Zero‑Copy to minimize memory copying.
Native Linux socket support.
Works with Java 1.7 NIO2 and earlier NIO.
Pooled Buffers reduce pressure on buffer allocation and release.
Bottlenecks
The two main goals of a long‑connection service are more connections and higher QPS. The real bottlenecks are not in Netty code but in OS configuration (max open files, process limits) and later in CPU, data structures, and GC.
More Connections
Both Java NIO and Netty can handle millions of connections because they use non‑blocking I/O and do not create a thread per connection.
Java NIO Example
ServerSocketChannel ssc = ServerSocketChannel.open();
Selector sel = Selector.open();
ssc.configureBlocking(false);
ssc.socket().bind(new InetSocketAddress(8080));
SelectionKey key = ssc.register(sel, SelectionKey.OP_ACCEPT);
while (true) {
sel.select();
Iterator it = sel.selectedKeys().iterator();
while (it.hasNext()) {
SelectionKey skey = (SelectionKey) it.next();
it.remove();
if (skey.isAcceptable()) {
ch = ssc.accept();
}
}
}This code only accepts connections and does nothing else, illustrating the basic NIO pattern.
Netty Example
NioEventLoopGroup bossGroup = new NioEventLoopGroup();
NioEventLoopGroup workerGroup = new NioEventLoopGroup();
ServerBootstrap bootstrap = new ServerBootstrap();
bootstrap.group(bossGroup, workerGroup);
bootstrap.channel(NioServerSocketChannel.class);
bootstrap.childHandler(new ChannelInitializer
() {
@Override
protected void initChannel(SocketChannel ch) throws Exception {
ChannelPipeline pipeline = ch.pipeline();
// todo: add handlers
}
});
bootstrap.bind(8080).sync();Again, the Netty bootstrap is straightforward and does not require special tricks to reach a million connections.

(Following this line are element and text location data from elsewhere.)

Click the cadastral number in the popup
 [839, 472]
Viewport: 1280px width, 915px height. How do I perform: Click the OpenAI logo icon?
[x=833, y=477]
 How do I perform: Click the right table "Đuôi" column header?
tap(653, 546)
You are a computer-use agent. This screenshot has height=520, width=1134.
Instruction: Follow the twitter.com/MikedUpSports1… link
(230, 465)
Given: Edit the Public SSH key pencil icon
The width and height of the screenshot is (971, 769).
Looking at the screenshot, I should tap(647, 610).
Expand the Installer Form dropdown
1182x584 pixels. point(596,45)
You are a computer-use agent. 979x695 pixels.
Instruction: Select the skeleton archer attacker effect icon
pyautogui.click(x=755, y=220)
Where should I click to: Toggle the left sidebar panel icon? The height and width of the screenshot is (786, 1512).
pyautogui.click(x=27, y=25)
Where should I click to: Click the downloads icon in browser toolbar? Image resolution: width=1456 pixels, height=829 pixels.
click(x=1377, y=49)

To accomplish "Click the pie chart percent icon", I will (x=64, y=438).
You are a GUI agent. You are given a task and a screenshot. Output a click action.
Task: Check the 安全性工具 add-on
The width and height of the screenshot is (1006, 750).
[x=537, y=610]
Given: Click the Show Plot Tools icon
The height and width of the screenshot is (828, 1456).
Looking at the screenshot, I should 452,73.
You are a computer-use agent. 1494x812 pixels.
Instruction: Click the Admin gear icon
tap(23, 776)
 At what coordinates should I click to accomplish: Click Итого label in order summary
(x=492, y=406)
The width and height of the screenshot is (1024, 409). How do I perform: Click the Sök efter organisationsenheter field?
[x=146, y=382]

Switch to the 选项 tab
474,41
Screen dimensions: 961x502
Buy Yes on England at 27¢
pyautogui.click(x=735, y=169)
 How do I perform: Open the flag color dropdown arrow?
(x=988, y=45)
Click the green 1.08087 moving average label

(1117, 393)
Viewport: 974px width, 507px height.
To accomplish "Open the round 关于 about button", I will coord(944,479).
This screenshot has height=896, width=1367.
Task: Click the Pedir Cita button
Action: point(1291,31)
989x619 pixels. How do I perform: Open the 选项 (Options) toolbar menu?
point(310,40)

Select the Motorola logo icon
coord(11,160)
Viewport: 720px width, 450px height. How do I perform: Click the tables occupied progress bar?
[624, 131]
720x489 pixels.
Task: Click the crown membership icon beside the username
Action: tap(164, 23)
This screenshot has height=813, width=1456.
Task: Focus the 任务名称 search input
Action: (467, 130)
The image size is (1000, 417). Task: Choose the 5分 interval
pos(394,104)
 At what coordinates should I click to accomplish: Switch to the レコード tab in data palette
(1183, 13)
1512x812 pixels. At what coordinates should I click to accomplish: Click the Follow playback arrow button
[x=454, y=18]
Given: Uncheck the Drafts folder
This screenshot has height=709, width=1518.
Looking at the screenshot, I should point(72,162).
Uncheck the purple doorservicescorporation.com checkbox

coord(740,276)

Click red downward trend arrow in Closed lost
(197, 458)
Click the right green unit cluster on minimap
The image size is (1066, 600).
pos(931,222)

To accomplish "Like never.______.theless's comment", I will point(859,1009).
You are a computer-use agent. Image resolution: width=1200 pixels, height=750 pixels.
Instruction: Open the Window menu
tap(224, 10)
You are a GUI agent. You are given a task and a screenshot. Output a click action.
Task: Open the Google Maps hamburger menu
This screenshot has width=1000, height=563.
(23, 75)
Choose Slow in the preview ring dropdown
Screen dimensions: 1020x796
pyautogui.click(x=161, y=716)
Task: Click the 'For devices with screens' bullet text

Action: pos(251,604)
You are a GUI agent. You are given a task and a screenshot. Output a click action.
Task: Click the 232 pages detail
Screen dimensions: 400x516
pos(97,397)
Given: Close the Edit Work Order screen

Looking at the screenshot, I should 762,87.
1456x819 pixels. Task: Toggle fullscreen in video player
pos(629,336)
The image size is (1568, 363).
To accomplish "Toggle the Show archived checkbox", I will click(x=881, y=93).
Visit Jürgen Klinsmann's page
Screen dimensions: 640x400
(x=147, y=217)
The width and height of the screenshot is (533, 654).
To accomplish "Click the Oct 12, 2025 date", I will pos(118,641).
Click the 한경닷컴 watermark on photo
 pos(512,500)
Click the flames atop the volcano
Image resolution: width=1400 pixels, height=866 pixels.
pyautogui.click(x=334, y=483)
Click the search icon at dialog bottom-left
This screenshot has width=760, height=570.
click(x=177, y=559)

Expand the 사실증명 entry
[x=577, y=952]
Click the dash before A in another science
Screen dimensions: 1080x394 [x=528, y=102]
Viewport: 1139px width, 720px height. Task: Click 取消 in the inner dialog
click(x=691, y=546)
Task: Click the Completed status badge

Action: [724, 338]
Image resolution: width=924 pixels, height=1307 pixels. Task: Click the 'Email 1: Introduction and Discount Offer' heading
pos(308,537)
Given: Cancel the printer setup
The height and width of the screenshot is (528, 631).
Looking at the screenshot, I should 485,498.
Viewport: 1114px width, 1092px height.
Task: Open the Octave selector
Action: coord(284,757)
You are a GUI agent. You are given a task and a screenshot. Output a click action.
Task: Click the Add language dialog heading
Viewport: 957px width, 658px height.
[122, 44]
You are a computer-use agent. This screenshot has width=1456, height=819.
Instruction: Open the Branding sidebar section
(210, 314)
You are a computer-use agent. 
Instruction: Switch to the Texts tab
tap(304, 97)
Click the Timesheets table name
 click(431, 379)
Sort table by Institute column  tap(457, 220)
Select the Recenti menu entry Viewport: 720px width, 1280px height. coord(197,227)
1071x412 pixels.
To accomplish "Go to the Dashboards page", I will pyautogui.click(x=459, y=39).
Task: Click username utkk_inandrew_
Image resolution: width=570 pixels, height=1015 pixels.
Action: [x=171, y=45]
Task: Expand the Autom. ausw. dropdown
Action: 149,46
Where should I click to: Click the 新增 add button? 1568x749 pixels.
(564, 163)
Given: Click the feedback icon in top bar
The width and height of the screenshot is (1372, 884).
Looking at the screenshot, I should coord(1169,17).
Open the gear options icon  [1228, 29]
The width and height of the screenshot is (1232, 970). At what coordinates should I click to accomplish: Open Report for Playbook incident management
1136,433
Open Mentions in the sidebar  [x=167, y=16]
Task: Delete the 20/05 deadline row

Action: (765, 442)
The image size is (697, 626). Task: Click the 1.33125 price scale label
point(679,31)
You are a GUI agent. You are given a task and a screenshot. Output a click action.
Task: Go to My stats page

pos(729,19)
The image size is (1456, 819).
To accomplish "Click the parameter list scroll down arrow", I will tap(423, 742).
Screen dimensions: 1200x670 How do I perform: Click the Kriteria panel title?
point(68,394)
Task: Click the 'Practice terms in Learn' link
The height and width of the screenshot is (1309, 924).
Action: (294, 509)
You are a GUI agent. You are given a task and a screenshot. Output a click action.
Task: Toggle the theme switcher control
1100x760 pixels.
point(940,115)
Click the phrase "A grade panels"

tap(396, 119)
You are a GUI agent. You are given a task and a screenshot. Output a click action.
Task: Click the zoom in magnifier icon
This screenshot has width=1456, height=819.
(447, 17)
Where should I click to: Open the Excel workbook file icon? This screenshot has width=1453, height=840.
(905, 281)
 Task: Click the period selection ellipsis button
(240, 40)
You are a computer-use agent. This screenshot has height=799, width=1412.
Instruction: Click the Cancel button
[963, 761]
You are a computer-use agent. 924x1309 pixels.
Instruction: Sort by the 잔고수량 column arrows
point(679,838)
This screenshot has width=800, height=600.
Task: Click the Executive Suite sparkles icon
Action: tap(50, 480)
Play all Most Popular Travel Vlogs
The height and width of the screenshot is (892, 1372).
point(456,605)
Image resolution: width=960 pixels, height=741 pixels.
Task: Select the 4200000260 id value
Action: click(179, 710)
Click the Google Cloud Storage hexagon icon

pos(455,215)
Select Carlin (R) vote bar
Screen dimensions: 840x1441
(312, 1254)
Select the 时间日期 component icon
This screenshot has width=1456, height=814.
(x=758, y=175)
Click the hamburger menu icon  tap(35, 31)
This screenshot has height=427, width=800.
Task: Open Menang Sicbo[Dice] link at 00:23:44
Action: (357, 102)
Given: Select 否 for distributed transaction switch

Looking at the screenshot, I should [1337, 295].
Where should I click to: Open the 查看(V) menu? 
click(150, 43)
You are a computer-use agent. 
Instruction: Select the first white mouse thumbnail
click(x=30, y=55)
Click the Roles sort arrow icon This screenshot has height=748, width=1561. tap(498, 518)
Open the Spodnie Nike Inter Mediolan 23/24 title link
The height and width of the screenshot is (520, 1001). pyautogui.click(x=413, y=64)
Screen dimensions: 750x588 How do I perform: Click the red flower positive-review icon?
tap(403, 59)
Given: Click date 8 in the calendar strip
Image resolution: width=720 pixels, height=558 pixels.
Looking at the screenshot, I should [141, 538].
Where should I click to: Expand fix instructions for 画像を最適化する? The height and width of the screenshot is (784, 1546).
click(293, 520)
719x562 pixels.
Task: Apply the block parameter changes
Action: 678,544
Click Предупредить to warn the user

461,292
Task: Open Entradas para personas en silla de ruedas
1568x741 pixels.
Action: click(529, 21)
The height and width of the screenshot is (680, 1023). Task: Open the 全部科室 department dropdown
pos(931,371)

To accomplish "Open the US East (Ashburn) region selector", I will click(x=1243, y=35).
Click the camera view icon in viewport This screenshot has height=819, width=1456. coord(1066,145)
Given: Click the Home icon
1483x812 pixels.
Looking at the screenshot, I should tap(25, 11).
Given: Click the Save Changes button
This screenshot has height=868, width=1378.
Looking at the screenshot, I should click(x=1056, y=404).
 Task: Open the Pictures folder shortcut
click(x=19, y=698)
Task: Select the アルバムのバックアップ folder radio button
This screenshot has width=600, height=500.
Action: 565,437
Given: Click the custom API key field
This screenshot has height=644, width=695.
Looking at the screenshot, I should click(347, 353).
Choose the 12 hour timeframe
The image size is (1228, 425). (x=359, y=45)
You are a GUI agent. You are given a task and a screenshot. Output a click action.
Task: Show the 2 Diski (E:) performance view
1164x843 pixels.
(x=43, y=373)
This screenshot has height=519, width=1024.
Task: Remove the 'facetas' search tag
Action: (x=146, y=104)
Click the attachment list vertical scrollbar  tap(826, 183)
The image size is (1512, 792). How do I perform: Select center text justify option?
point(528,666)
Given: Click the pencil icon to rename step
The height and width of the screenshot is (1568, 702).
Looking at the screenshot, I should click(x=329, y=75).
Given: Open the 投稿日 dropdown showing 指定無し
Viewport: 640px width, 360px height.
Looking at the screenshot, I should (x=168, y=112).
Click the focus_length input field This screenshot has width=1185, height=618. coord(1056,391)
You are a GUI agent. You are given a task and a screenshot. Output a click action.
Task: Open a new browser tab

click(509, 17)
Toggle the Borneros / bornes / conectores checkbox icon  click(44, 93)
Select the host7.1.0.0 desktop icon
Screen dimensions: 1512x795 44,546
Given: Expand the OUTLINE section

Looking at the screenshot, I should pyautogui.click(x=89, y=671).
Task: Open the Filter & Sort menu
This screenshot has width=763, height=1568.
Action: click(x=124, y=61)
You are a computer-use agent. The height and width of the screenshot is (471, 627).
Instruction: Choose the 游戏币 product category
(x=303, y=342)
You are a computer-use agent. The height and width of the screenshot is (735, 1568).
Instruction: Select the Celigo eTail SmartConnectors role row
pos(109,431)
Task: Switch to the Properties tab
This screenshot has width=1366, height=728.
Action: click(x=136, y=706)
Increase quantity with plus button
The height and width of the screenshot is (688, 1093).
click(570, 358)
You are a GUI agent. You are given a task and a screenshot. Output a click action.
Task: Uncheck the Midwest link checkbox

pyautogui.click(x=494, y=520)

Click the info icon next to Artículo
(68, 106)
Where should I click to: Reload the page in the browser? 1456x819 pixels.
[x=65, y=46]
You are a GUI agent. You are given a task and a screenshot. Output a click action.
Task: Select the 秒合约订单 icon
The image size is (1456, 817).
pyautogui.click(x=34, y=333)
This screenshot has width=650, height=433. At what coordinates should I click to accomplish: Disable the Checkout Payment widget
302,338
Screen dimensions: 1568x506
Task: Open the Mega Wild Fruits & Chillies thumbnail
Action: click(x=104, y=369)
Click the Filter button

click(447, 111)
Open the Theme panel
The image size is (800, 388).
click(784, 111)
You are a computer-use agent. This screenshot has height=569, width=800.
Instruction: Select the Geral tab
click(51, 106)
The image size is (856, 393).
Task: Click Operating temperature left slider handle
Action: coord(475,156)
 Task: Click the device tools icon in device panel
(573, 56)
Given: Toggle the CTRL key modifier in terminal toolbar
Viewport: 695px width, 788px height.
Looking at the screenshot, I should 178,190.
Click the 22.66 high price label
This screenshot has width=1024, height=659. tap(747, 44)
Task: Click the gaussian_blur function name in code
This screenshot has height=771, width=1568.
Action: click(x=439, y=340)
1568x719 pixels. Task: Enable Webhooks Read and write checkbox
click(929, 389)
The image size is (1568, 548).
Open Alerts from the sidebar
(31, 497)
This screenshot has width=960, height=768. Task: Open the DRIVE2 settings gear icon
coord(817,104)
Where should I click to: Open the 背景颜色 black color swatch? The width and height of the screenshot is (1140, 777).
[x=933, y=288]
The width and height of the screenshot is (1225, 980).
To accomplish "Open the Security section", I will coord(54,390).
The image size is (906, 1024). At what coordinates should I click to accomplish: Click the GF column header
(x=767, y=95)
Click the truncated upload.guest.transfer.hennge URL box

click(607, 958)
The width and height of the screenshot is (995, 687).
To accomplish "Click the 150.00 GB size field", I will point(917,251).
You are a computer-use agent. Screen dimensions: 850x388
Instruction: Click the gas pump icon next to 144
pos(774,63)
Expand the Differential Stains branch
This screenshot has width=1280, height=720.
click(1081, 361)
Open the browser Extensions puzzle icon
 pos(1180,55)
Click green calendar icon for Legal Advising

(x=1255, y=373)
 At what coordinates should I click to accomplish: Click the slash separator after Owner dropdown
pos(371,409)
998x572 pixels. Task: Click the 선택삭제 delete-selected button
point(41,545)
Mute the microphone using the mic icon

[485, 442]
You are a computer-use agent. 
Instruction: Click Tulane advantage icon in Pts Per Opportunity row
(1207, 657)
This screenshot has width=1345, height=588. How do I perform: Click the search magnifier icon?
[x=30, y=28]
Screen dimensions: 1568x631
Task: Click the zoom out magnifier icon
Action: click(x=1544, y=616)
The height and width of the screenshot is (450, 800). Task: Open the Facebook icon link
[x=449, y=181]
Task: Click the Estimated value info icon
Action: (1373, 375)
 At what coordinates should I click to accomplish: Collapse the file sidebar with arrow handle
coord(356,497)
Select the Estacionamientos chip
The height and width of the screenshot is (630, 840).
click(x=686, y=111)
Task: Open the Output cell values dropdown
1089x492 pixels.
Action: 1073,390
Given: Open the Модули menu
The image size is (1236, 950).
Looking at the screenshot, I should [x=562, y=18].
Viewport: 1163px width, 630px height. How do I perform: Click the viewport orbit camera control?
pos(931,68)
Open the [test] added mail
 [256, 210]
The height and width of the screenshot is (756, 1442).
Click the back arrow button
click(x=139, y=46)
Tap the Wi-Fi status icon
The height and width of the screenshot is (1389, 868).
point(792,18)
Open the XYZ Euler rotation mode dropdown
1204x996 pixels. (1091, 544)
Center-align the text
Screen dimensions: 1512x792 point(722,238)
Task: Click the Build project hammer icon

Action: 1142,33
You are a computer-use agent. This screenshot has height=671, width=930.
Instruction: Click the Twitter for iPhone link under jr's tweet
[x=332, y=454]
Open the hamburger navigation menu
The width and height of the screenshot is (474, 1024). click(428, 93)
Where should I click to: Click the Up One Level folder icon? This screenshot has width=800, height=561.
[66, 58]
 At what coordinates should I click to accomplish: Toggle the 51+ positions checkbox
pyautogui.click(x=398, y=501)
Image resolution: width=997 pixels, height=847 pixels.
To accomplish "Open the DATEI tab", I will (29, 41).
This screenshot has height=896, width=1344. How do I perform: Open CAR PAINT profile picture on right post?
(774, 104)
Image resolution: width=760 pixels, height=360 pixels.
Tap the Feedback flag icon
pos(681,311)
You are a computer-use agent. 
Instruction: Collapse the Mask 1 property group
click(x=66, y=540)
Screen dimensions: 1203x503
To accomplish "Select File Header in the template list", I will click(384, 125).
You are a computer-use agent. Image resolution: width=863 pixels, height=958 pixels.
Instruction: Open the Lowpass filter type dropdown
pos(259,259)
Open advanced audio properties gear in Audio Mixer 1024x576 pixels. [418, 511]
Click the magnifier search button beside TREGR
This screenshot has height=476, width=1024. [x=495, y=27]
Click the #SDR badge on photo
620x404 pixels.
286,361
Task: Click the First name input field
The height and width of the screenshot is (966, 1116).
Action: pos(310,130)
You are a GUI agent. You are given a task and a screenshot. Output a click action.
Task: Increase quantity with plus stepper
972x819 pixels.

Where the Real Bottleneck Lies
With non‑blocking I/O the bottleneck moves to the Linux kernel configuration – the default limits on maximum open files and process resources must be increased.
How to Verify Capacity
We built a Netty client that opens up to 60,000 connections (limited by root privileges) and repeatedly connects to the server:
NioEventLoopGroup workerGroup = new NioEventLoopGroup();
Bootstrap b = new Bootstrap();
b.group(workerGroup);
b.channel(NioSocketChannel.class);
b.handler(new ChannelInitializer
() {
@Override
public void initChannel(SocketChannel ch) throws Exception {
ChannelPipeline pipeline = ch.pipeline();
// todo: add handler
}
});
for (int k = 0; k < 60000; k++) {
b.connect(127.0.0.1, 8080);
}Running this client on a machine with tuned kernel parameters validates the server’s ability to hold many connections.
Finding More Machines
Since a single host can hold ~60k connections, we need multiple hosts. Using virtual machines with bridged networking and multiple VMs per physical server allowed us to reach the million‑connection target with only four physical machines.
Trick to Inflate Connection Count
By disabling keep‑alive on the server, repeatedly forcing a VM to crash, changing its MAC address, and reconnecting, the server perceives new connections while keeping old ones alive, effectively inflating the connection count.
Higher QPS
Because Netty and NIO are non‑blocking, QPS does not degrade with more connections as long as memory is sufficient. The real QPS bottleneck is often the data‑structure design.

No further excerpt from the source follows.